Once I was a clever boy learning the arts of Oxford... is a quotation from the verses written by Bishop Richard Fleming (c.1385-1431) for his tomb in Lincoln Cathedral. Fleming, the founder of Lincoln College in Oxford, is the subject of my research for a D. Phil., and, like me, a son of the West Riding. I have remarked in the past that I have a deeply meaningful on-going relationship with a dead fifteenth century bishop... it was Fleming who, in effect, enabled me to come to Oxford and to learn its arts, and for that I am immensely grateful.

Monday, 18 January 2016

The Marriage of King Henry VII and Elizabeth of York

530 years ago today at Westminster there took place the wedding of King Henry VII and Elizabeth of York, eldest daughter of King Edward IV.

It had been in Rennes in Brittany in the autumn of 1483 that Henry, then the Earl of Richmond and living in exile, pledged to marry Elizabeth, and he must at that time have assumed in all likelihood that her brothers the deposed King Edward V and Richard Duke of York and Norfolk to be dead

King Henry VII as a young man

Image: Wikipedia

Elizabeth's sisters were married off to loyal supporters of the new King and his dynastic settlement.
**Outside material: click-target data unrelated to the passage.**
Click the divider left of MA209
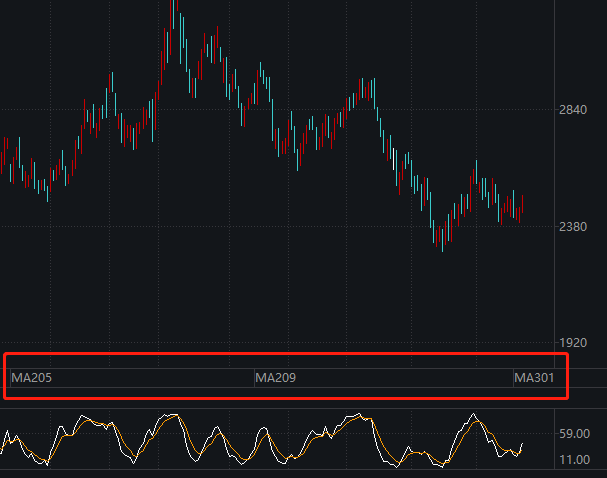Image resolution: width=607 pixels, height=478 pixels. 254,378
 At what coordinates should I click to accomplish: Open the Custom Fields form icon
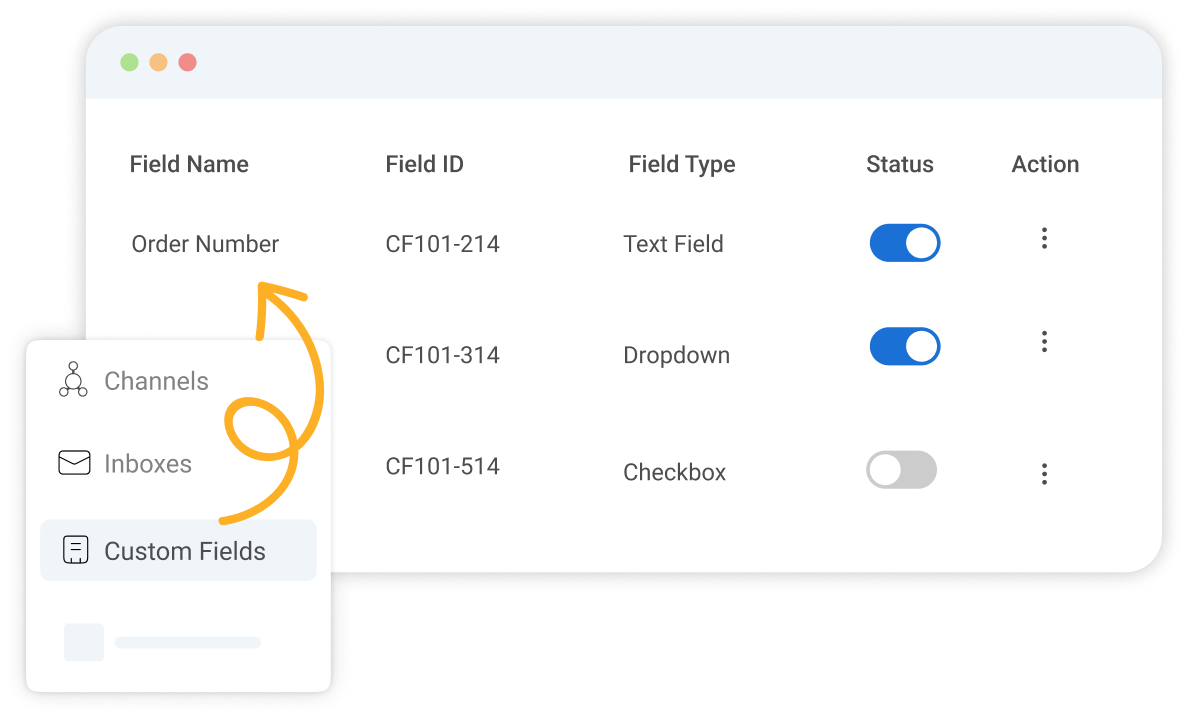[74, 549]
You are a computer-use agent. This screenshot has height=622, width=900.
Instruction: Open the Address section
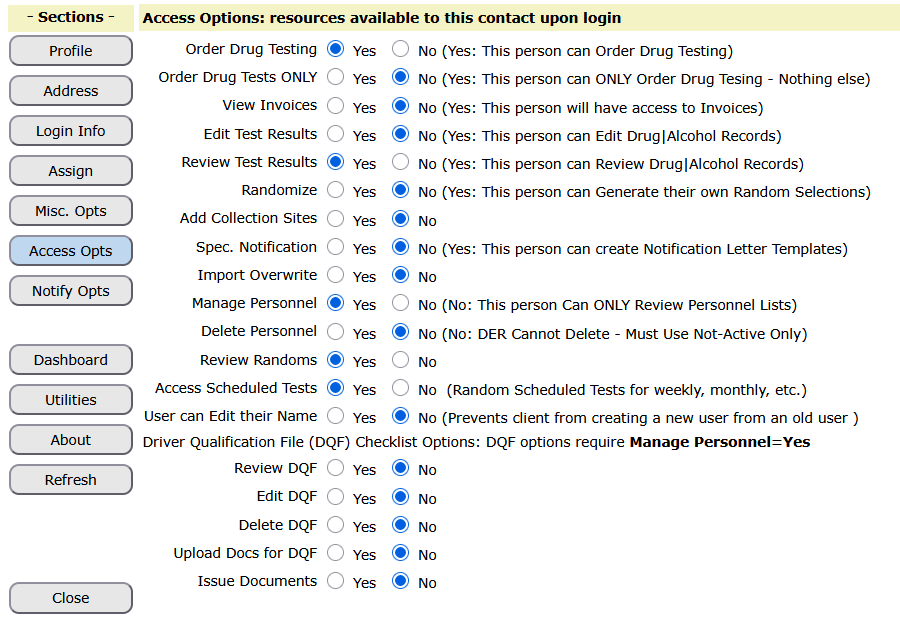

It appears to have been a seemingly a happy marriage, the couple being mutually supportive at the time of the death of their eldest son Prince Arthur in 1502.


The effigies of King Henry VII and Queen Elizabeth on their tomb in Westminster Abbey


The oft reproduced image of the King by Michael Sitow of about 1505, and now in the National Portrait Gallery, appears to have caught him on a particularly dyspeptic day. The funeral effigy at Westminster Abbey by Torrigiano and the images that derive from it by him suggest a more gracious and dignified persona for the King.

Posthumous portrait bust of King Henry VII by Pietro Torrigiano
Taken from the death mask, and now in the V&A


Image: Wikipedia

Today what would it be for a Royal Wedding if there was no group photograph? Here, but some years on, is the early sixteenth century equivalent, a couple of images of the King, Queen and all their children at prayer.

From the Royal Collection at Windsor



This images poses a few interesting questions. I wonder why the main devotional scene is the Meeting of St Joachim and St Anne at the Beautiful Gate, with its implicit story of the Immaculate Conception and of a happy and fruitful marriage.

The borders are very Lancastrian and Beaufort in their emphasis. The roses are all red, whilst the portcullis badge and the daisies are for the King's mother Lady Margaret Beaufort, through whom he derived his claim to the throne.